There is a bit of a statistical sleight of hand going on here. If a smaller segment of the population (such as the top 10%) is earning a growing proportion of total national income, this will inevitably push down the median income.
When framing the discussion as “earning more than their parents,” what they are actually looking as it the median income of one generation versus another. The researchers are not actually looking at individual American families (which raises another complication—the impact of immigrants on the data). They are speaking broadly about population cohorts.
The researchers acknowledge that even if real income growth for younger generations were much higher (like it was in the decades following World War II), the percentage “earning more than their parents” would not be terribly different. The main driver of the results is the distribution of income.

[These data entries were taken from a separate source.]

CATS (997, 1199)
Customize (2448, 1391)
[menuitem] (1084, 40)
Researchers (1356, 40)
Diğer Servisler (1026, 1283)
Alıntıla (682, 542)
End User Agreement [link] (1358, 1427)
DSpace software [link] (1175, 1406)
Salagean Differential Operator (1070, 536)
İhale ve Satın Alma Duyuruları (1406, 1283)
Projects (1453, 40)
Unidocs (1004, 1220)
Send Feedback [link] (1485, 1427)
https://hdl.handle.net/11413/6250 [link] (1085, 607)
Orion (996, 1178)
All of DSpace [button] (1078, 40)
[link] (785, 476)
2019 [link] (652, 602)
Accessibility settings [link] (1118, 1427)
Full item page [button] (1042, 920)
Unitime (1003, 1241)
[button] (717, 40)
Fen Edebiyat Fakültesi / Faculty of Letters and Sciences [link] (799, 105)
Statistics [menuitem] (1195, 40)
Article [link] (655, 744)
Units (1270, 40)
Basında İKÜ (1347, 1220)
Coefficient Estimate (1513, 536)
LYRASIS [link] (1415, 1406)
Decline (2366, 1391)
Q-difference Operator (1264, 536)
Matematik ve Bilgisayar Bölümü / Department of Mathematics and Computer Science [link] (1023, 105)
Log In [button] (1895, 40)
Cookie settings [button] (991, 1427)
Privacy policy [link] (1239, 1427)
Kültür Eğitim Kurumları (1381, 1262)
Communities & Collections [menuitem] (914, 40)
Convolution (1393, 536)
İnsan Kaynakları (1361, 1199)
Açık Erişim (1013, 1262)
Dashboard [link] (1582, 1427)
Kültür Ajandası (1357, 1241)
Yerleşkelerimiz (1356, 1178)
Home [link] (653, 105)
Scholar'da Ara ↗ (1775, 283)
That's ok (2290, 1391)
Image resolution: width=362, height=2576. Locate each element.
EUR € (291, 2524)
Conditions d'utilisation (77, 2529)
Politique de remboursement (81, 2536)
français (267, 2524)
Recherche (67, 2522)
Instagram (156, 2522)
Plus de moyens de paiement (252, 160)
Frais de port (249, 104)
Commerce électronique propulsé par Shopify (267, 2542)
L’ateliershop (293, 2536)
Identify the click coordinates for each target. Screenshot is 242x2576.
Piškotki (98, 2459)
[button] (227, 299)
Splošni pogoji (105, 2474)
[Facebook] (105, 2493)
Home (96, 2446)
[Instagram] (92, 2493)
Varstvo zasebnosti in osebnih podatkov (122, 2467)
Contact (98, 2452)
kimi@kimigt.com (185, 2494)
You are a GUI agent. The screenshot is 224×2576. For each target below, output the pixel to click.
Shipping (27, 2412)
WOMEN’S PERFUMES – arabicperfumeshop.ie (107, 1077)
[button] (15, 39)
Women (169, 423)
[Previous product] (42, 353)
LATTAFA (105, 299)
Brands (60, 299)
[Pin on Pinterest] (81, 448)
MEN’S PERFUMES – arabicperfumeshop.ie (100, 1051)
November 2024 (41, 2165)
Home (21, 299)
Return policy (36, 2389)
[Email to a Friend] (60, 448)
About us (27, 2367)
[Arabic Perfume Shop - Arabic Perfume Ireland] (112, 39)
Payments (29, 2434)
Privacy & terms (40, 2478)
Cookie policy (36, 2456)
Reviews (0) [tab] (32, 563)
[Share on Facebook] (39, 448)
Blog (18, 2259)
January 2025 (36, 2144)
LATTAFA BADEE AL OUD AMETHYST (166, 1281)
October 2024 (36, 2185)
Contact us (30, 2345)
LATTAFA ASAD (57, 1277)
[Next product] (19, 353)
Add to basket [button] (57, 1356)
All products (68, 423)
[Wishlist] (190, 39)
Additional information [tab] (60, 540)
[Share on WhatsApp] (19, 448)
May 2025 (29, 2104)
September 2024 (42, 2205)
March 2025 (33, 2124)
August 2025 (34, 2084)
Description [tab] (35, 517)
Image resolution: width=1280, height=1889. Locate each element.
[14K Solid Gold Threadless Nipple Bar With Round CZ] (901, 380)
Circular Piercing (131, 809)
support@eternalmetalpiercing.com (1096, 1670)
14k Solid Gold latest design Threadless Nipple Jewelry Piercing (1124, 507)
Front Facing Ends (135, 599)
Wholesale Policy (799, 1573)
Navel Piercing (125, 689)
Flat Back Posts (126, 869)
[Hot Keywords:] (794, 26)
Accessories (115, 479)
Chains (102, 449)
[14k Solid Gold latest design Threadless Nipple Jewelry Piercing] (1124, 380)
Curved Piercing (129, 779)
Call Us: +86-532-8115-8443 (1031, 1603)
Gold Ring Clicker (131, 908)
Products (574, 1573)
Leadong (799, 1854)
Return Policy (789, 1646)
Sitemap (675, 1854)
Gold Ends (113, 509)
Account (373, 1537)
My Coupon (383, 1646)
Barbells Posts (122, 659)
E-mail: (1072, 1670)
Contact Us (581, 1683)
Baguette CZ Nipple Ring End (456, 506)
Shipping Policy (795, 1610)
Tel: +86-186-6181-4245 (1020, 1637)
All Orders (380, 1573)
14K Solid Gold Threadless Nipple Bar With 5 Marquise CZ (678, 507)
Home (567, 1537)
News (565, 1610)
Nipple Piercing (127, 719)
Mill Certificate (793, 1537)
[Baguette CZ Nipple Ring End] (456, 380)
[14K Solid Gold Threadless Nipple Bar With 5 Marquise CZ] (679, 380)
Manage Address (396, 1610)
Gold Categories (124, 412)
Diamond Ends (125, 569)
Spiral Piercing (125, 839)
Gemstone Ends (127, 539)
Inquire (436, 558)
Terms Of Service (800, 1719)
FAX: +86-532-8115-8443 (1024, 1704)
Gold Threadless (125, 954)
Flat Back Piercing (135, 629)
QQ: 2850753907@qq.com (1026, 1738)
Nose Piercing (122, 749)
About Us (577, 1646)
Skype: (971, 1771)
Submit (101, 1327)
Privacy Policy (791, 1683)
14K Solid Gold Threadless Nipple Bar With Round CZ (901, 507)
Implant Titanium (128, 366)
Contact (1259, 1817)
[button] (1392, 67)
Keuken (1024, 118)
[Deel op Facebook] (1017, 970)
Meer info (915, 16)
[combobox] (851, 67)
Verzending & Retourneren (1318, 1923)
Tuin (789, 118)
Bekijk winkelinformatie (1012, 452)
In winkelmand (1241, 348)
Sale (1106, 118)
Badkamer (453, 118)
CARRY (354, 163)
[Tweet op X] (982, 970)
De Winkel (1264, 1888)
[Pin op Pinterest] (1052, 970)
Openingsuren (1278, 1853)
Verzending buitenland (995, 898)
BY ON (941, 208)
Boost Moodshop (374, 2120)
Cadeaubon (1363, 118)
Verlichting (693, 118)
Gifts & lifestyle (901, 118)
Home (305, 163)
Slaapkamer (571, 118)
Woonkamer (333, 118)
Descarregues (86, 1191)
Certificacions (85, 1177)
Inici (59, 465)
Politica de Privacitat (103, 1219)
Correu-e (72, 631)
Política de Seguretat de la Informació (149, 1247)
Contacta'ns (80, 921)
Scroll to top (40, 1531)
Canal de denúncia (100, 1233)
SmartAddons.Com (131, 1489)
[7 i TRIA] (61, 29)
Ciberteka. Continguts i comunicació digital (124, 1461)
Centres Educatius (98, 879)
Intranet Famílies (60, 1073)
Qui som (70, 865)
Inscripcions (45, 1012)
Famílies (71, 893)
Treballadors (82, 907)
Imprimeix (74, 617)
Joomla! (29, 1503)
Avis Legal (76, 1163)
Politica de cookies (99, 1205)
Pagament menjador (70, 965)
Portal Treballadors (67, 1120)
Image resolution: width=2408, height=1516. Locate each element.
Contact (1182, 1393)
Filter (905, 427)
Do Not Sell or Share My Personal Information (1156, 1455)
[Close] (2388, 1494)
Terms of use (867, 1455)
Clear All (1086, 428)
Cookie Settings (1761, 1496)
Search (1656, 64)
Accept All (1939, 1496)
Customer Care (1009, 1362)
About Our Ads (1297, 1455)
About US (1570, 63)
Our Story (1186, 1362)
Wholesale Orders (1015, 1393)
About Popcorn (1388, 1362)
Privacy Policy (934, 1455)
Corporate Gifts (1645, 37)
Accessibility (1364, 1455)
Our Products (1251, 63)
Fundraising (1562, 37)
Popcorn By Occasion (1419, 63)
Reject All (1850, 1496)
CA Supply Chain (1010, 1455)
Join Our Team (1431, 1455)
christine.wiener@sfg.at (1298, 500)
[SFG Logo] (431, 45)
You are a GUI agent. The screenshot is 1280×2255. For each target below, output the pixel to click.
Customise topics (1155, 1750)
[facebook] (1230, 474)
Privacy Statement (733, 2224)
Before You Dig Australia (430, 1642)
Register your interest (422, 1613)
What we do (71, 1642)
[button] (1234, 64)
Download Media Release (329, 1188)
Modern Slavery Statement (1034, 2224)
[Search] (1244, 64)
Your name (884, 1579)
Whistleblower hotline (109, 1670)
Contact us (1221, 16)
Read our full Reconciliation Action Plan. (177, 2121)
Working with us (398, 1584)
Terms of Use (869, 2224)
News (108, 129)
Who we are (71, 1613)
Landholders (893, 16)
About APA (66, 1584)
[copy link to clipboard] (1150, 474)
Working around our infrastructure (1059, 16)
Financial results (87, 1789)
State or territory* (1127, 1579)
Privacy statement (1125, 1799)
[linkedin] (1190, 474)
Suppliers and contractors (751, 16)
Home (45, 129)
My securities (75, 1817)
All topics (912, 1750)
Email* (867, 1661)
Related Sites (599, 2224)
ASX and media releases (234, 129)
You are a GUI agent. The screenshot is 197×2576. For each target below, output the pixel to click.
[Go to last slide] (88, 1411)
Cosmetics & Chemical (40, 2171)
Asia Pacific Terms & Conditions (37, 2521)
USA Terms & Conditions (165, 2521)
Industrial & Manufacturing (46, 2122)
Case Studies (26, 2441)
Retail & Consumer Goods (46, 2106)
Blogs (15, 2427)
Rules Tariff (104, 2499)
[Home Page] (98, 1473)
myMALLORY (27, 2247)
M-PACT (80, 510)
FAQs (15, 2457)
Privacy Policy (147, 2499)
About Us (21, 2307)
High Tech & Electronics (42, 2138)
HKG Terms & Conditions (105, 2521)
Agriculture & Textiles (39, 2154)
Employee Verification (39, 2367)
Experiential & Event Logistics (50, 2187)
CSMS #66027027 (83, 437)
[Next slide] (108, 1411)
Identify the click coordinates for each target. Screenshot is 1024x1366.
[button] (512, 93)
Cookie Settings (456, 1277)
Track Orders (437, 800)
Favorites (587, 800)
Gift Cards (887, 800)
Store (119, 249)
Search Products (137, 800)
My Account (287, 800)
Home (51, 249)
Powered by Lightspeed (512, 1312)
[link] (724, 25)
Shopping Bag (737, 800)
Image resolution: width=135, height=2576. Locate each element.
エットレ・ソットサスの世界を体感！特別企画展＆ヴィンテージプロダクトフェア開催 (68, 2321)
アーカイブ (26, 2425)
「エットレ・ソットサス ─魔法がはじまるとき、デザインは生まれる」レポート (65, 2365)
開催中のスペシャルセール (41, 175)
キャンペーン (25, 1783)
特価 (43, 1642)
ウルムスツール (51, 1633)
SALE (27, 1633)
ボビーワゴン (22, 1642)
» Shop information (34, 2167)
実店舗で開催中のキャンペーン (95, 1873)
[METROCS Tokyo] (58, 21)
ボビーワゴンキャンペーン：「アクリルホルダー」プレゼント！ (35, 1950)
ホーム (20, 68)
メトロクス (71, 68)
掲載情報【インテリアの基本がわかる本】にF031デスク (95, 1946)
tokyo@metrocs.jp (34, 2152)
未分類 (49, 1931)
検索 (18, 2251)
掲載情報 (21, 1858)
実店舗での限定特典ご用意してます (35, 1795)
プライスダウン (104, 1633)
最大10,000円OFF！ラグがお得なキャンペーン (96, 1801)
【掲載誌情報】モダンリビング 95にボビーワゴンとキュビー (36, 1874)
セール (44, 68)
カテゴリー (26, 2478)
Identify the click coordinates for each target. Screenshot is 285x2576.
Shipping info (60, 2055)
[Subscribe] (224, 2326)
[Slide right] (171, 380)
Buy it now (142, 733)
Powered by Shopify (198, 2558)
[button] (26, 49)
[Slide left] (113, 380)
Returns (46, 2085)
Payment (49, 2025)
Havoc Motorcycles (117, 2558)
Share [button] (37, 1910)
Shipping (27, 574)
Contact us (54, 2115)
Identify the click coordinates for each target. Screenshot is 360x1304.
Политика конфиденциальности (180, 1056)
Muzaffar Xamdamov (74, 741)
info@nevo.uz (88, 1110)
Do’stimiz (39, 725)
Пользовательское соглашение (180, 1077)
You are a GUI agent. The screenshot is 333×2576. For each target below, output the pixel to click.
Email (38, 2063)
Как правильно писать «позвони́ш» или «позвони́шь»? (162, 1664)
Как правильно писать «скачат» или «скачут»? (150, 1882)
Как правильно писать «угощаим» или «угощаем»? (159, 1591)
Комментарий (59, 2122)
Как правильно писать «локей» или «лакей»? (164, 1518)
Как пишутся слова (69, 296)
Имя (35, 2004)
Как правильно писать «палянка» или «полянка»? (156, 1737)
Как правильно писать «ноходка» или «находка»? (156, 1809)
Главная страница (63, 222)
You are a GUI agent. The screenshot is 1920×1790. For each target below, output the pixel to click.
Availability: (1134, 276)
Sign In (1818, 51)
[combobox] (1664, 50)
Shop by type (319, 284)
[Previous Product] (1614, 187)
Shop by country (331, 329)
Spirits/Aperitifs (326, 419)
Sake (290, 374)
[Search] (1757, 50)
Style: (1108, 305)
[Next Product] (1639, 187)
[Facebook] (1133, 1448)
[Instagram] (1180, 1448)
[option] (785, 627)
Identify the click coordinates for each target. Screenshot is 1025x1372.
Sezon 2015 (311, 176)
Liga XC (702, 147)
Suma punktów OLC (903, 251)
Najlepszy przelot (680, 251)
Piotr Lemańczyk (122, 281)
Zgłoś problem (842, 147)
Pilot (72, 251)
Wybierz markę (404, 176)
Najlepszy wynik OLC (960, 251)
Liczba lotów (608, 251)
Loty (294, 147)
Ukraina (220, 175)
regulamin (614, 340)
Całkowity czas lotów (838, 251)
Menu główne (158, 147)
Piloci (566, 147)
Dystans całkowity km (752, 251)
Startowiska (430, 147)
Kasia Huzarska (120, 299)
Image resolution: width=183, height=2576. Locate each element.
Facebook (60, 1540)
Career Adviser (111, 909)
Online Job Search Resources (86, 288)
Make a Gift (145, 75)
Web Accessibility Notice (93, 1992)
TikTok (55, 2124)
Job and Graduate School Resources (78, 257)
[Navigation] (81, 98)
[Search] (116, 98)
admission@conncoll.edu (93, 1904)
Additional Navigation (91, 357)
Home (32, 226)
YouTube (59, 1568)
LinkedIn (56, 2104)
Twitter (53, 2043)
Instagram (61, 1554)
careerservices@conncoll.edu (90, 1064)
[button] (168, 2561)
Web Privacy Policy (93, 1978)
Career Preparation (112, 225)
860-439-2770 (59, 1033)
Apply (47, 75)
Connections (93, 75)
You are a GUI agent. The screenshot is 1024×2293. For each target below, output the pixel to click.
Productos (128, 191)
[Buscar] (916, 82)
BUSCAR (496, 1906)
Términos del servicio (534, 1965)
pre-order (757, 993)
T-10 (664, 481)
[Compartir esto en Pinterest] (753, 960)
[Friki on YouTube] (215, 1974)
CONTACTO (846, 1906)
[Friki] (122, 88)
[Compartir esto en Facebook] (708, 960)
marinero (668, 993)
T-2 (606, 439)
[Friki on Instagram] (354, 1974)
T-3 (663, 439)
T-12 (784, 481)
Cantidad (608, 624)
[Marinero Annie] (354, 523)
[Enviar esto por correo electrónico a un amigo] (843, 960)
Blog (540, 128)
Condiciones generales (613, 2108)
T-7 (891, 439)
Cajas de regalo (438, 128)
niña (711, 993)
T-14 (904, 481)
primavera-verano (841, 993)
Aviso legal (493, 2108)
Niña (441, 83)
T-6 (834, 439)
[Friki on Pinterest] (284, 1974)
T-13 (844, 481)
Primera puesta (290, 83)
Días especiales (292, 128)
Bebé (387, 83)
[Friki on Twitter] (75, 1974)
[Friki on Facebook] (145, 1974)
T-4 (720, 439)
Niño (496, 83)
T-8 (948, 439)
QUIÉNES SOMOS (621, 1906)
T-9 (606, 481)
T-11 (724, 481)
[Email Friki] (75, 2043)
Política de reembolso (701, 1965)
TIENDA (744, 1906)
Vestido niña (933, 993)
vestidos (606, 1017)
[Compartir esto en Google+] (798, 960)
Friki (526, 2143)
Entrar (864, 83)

Even a casual look at chart raises issues. The data itself is at least 8 years old. It’s worth observing as well that the vast majority of the reported decline took place between children born in 1940 and the mid-1960s.
It makes perfect sense that a child born in 1940 would normally do much better financially when he was 25 years old in 1965, versus his father who was perhaps born in 1910 and would have spent his early adulthood surviving the Depression (or if born later, fighting the Axis powers overseas).
Any graph with a pronounced downward trend is eye-catching when flashed on a television screen. But the vast majority of the reported decline relates to a generation of Americans who are now in their mid-eighties versus those who are now in their mid-sixties. Perhaps they can all fight about it in the retirement community! This has little to do with the current generation of workers.
While Galloway’s graphic is manipulative, we are nonetheless very sympathetic to the plight of young people today and to the broader claim that the Baby Boomers who control public policy do so in a self-serving way. A very entertaining and thought-provoking book on this topic was written several years ago called A Generation of Sociopaths: How the Baby Boomers Betrayed America by Bruce Cannon Gibney. Excellent beach reading!
At the same time, we do need to be very careful around income inequality claims. These typically translate into calls for some form of wealth taxes, which Galloway seems to be advocating. While even Europeans now realize wealth taxes are counterproductive and ineffective, Democrats are warming to it.
Former Senator Phil Gramm (a Ph.D. economist who was a professor at Texas A&M back in the sixties and seventies) wrote a book on this topic in 2022 called The Myth of American Inequality: How Government Biases Policy Debate. He carefully parses the data and picks apart many of the prevailing claims about “rising inequality” that circulate nowadays. Dan Crenshaw did a memorable interview with Senator Gramm about a year ago.